I read a very nice article about hardware-checking routines (related to the new Fritz technology) that it might help you.
I'm going to search it and I'll post you the link tomorrow.

It was like an ISP provider that also offered 'resorces' to 'abonate' lusers, I mean users.
Then i'd remotelly check for some hardware info in the client and either let him download/use/etc or not.

It was nicely explained, with an example.
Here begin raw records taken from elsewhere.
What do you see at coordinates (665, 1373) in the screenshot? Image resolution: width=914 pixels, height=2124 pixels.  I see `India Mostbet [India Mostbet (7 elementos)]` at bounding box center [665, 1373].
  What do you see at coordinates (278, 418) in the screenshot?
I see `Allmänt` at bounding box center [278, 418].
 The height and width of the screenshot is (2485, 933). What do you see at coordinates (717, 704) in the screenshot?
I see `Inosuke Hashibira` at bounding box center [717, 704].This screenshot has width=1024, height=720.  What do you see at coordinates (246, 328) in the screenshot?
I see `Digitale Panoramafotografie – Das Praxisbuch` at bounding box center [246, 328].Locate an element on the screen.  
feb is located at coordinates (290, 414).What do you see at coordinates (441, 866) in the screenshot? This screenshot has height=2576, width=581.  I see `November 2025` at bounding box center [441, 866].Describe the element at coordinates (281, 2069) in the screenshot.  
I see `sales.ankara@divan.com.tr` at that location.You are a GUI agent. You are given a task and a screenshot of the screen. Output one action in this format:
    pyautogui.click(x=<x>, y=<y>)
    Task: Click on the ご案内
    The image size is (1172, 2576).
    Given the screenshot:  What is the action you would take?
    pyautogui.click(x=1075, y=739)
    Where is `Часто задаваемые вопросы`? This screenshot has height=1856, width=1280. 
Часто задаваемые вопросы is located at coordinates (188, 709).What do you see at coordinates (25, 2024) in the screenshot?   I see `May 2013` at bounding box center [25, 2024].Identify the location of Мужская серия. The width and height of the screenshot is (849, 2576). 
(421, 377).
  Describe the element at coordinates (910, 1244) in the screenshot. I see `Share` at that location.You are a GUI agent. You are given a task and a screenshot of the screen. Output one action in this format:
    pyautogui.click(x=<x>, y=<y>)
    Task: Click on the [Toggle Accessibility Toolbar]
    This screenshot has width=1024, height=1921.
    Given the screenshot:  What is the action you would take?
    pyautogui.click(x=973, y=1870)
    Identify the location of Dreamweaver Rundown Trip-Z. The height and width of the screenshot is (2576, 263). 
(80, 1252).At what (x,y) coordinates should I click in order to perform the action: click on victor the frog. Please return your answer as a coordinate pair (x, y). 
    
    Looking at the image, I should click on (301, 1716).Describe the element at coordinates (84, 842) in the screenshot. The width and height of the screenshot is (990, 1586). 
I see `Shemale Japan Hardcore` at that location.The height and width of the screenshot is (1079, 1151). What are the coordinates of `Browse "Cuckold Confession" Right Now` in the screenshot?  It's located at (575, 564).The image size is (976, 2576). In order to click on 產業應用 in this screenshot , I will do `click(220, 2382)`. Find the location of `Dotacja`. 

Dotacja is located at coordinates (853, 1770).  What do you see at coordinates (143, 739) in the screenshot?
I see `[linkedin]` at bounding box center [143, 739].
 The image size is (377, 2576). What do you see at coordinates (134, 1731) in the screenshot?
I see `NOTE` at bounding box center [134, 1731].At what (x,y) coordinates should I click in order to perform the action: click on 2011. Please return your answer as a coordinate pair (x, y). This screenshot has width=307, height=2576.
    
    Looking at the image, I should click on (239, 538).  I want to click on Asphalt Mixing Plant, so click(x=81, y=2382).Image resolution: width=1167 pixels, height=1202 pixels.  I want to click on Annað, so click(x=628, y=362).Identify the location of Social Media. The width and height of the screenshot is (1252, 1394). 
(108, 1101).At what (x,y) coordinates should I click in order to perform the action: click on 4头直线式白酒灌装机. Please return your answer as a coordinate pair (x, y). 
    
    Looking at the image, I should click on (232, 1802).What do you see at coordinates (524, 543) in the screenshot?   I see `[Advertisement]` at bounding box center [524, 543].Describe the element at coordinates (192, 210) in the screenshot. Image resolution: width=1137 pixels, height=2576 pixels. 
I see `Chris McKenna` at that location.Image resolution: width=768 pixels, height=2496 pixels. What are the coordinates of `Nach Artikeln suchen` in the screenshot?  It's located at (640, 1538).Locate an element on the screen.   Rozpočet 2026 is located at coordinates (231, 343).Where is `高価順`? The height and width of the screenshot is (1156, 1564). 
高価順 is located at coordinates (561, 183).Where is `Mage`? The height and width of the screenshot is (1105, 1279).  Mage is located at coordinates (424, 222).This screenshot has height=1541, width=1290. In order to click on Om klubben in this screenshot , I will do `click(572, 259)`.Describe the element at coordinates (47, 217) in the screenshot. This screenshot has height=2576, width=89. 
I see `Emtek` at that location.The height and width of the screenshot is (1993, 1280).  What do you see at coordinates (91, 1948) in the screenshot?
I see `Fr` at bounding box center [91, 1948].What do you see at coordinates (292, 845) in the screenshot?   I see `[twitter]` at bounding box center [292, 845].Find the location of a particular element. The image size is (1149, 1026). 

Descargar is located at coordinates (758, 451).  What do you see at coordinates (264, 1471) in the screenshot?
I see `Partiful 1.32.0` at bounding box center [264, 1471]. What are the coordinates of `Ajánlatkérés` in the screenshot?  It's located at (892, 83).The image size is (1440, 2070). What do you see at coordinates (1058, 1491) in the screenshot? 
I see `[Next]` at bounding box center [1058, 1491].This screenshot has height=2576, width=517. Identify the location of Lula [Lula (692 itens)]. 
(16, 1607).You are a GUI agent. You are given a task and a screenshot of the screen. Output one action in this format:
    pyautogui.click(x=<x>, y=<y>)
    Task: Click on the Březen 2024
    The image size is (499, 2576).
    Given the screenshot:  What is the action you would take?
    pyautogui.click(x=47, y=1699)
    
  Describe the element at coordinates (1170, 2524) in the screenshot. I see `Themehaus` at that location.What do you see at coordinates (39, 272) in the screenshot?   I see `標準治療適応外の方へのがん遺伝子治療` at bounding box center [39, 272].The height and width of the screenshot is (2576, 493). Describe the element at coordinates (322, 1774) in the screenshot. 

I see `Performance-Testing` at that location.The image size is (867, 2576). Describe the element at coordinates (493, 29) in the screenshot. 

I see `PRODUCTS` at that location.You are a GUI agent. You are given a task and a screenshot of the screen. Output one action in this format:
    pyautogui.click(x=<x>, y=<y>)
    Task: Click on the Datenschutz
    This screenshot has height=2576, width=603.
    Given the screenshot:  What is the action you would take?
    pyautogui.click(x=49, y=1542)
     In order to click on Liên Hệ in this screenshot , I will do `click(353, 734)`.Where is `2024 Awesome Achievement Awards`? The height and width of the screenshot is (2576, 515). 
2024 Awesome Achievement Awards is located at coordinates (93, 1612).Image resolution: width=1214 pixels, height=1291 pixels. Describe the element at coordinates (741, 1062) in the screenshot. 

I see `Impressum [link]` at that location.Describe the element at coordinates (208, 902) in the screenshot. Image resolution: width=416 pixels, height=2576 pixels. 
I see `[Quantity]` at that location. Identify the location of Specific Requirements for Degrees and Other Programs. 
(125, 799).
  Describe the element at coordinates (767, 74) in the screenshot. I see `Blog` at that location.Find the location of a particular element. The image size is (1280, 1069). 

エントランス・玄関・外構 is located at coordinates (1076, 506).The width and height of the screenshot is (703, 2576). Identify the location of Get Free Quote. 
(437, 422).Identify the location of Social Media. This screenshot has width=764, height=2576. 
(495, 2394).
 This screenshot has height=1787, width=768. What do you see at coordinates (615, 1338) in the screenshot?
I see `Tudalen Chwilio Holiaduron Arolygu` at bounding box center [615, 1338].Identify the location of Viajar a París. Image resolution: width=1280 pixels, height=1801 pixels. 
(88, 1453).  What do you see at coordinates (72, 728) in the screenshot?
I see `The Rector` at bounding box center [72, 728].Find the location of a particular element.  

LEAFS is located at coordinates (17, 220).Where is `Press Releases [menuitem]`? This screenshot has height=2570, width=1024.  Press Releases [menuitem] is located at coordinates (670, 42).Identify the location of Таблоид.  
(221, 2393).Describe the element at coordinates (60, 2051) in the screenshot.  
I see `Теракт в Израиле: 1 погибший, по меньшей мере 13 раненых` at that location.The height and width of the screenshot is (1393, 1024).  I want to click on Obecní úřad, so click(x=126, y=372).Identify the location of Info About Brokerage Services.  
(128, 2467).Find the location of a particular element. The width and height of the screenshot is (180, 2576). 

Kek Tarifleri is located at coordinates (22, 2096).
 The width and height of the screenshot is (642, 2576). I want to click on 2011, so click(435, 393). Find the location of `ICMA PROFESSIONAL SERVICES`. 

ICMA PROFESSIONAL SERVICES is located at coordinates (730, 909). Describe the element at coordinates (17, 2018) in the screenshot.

(Btw, nice to see more girls here )

(Btw, nice to see more girls here ) [/B][/QUOTE]

Zen-Cracking?

LOL, good point
But welcome anyway if Zen is correct

Kayaker

Hi wonderwoman,
as promised I'm attaching here the doc.
It's incredible how much it reminds me of some old 'dongles' (the boasting I mean): "Impossible to crack", "the ultimate anti-pirating gizmo", "it would take 10,000,000 years to find the correct password"...
That's the pdf.
And if you visit their page you have there some more info PLUS a complete explanation of how they hacked Windows XP hardware-checking routine.

Hope it helps.
(Now, how about a date?)

[EDIT]Hi wonderwoman,
the .pdf was too big to download (it's 140.985 bytes long), so I just copyed the first page, and let you search for it

fjrp2 you smoothie, how do you know ww is a girl?, esther has been around for years and I though he was a woman till recently. Guess if ww is not a girl your request should be in the "peverse engineering forum" :-)

Hi Js,

I know, but you gotta try first.
I also use the reversing approach with it

Hi there, I have come across something like this a long time ago. In the end I found that a bpx VarBstrCmp gave the answer!

BTW just been down to Corona looking for more aliens!!!